*WHAT IS REQUIRED*
State the number of lines in these records that include the word "Milano", and add nothing to it.

*INPUT MATERIAL*
· · · · ·

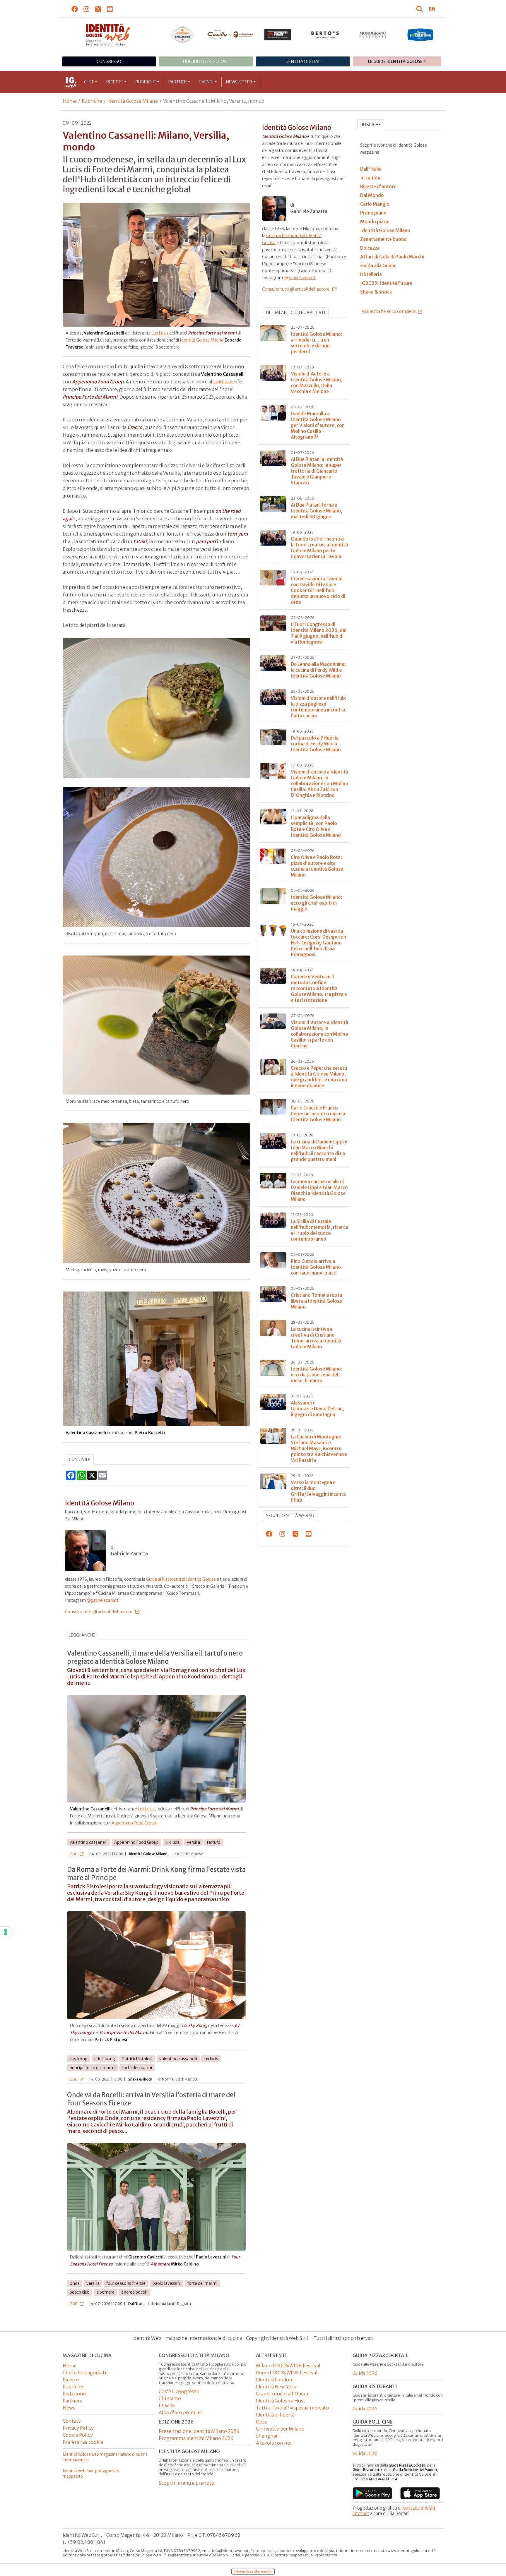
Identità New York (276, 2387)
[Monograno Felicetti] (373, 35)
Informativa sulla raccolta (253, 2571)
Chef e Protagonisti (84, 2373)
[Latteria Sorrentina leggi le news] (420, 35)
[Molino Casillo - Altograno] (230, 34)
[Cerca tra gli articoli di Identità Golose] (420, 8)
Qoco (262, 2422)
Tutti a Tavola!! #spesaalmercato (292, 2408)
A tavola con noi (274, 2443)
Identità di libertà (275, 2415)
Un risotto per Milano (280, 2429)
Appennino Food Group (134, 1823)
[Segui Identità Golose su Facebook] (75, 8)
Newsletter (239, 82)
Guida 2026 (365, 2373)
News (69, 2408)
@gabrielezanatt (103, 1600)
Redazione (74, 2394)
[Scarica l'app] (372, 2493)
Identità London (274, 2380)
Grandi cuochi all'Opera (282, 2394)
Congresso (109, 61)
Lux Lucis (160, 333)
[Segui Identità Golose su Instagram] (86, 8)
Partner (177, 82)
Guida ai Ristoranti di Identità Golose (181, 1579)
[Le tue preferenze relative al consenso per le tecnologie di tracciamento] (5, 1932)
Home (70, 101)
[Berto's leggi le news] (325, 35)
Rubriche (146, 82)
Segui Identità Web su (290, 1515)
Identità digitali (303, 61)
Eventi (206, 82)
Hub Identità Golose (206, 61)
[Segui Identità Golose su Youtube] (110, 8)
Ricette (114, 82)
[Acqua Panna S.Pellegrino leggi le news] (182, 35)
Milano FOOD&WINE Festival (288, 2366)
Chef (89, 82)
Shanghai (266, 2436)
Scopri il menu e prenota (186, 2483)
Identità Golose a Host (280, 2401)
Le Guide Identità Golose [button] (395, 61)
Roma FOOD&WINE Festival (286, 2373)
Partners (72, 2401)
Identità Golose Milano (132, 101)
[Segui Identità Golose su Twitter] (98, 8)
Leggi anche (82, 1635)
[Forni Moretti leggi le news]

· · · · ·

*RESPONSE AREA*
3